Heat shock (stress) proteins and gamma delta T lymphocytes in oral lichen planus.

OBJECTIVE

Heat shock proteins (Hsps), a highly conserved class of protective cellular proteins that are produced under various conditions of environmental challenge, have been implicated as the antigenic stimulus in autoimmune diseases. Because lichen planus (LP) appears to be an autoimmune or hyperimmune condition (mediated by T cells), Hsps may have a role in the pathogenesis of this disease. We believe that if keratinocyte Hsps are antigenic targets of a cellular immune response, upregulation of these proteins should be demonstrable in tissue sections.

STUDY DESIGN

Immunohistochemistry was used to evaluate expression of several families of Hsps in oral lichen planus tissues.

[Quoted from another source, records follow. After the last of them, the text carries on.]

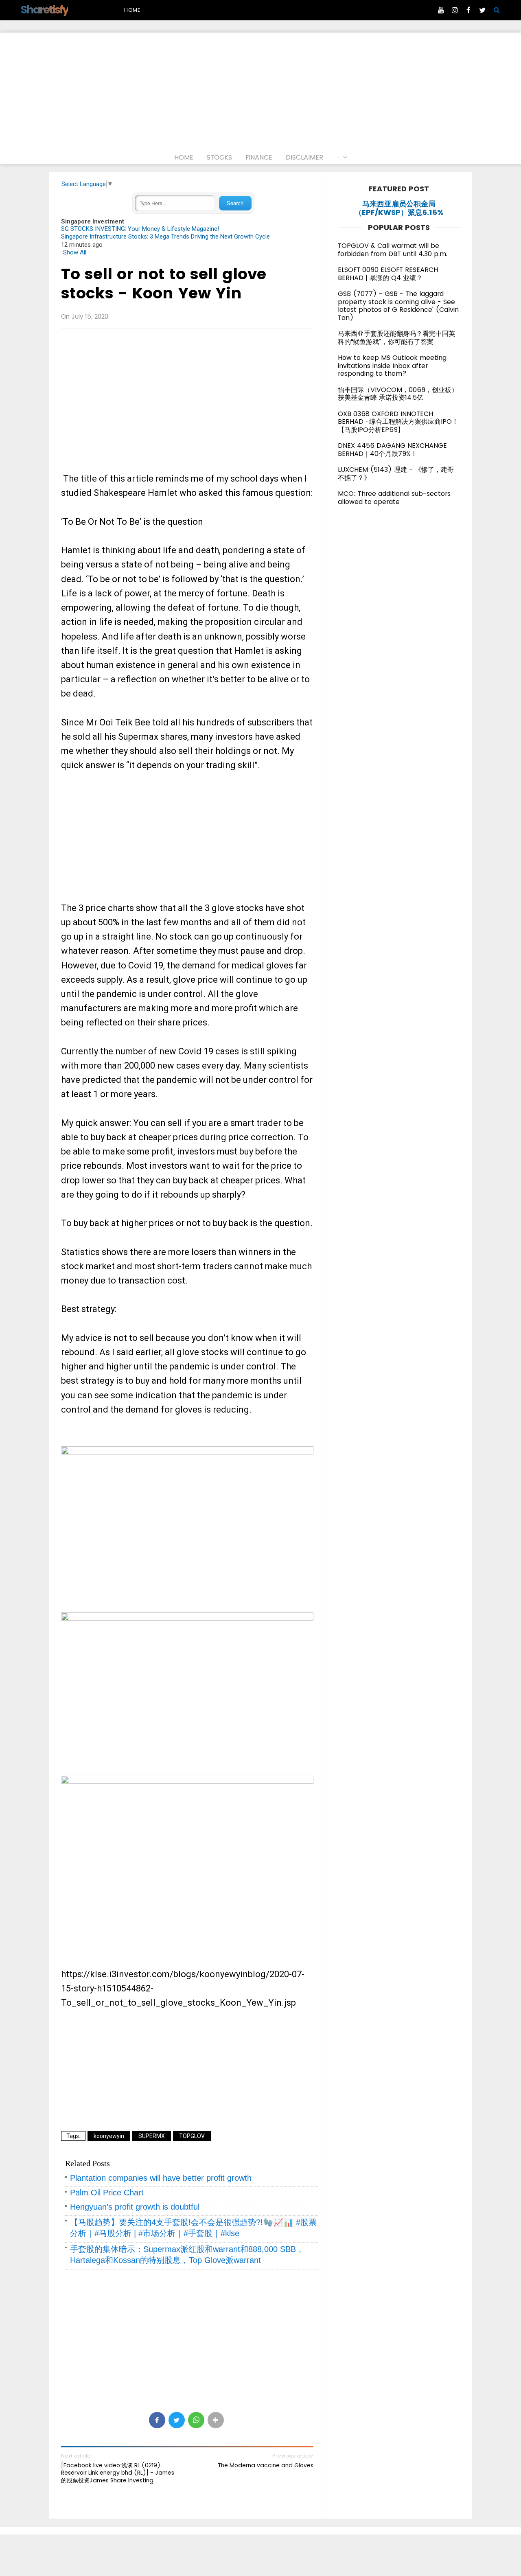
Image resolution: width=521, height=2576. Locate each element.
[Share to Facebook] (157, 2420)
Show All (74, 252)
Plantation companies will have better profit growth (161, 2177)
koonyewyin (109, 2136)
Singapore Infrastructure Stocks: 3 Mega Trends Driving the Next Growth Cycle (165, 236)
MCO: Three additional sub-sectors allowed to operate (394, 497)
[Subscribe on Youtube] (441, 10)
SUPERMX (151, 2136)
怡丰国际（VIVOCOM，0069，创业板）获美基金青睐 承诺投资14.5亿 (398, 394)
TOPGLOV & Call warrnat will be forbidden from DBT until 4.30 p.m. (392, 249)
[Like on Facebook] (468, 10)
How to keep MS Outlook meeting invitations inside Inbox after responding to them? (392, 365)
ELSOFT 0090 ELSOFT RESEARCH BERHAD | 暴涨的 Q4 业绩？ (388, 274)
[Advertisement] (260, 90)
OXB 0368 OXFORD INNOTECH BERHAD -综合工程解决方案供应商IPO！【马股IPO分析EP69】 (398, 421)
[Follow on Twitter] (482, 10)
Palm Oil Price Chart (107, 2192)
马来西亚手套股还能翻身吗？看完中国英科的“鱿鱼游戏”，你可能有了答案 (396, 337)
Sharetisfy (44, 9)
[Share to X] (177, 2420)
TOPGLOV (192, 2136)
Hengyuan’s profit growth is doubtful (134, 2206)
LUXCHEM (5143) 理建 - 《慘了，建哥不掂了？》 (396, 473)
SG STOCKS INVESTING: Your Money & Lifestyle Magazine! (140, 228)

The number and distribution of gamma delta T cells, a subset of T lymphocytes with an immune surveillance function that may contribute to autoimmunity, were also evaluated. Monoclonal antibodies to Hsps 27, 60, 70, 90, gamma delta receptor, and CD3 (pan-T lymphocyte marker) were incubated with frozen sections of LP (n = 22) and normal oral mucosa (n = 17) followed by an avidin-biotin-peroxidase labeling method. Antibodies to bacterial Hsps (GroEL and DnaK) were used as negative controls, and antibody to constitutive eukaryotic Hsp (Hsc70) was used as a positive control.

RESULTS

In six cases of LP, basal keratinocytes stained intensely for Hsp27, whereas controls showed only slight staining. Otherwise LP and normal tissues showed comparable positive staining of upper level keratinocytes with anti-Hsp27. Subjective increases in antibody staining were noted for Hsp60 in LP, which was due in part to staining of infiltrating lymphocytes and in part to keratinocyte expression. Normal tissues showed weak basal cell antibody staining for Hsp60. Hsp70 staining was observed at a less intense level in LP than in controls. Except for more intense basement membrane staining with anti-Hsp90 antibody in gingiva and palate, no differences in the occurrence of this protein were found. Absolute numbers of gamma delta T cells were increased in LP when compared with those in control specimens (n = 10 vs n = 1, respectively, per high-power field). However, gamma delta T cells represented less than 1% of the CD3+ lymphocytes.

CONCLUSIONS

It was concluded that normal oral mucosa expresses Hsps 27, 60, 70, and 90 and contains few gamma delta T cells. Although the expression of Hsps was altered in LP, the differences demonstrated were slight and were therefore inconclusive. The Hsps expressed in LP could have contributed to the persistence or chronicity of the disease, or they could have simply reflected cellular injury.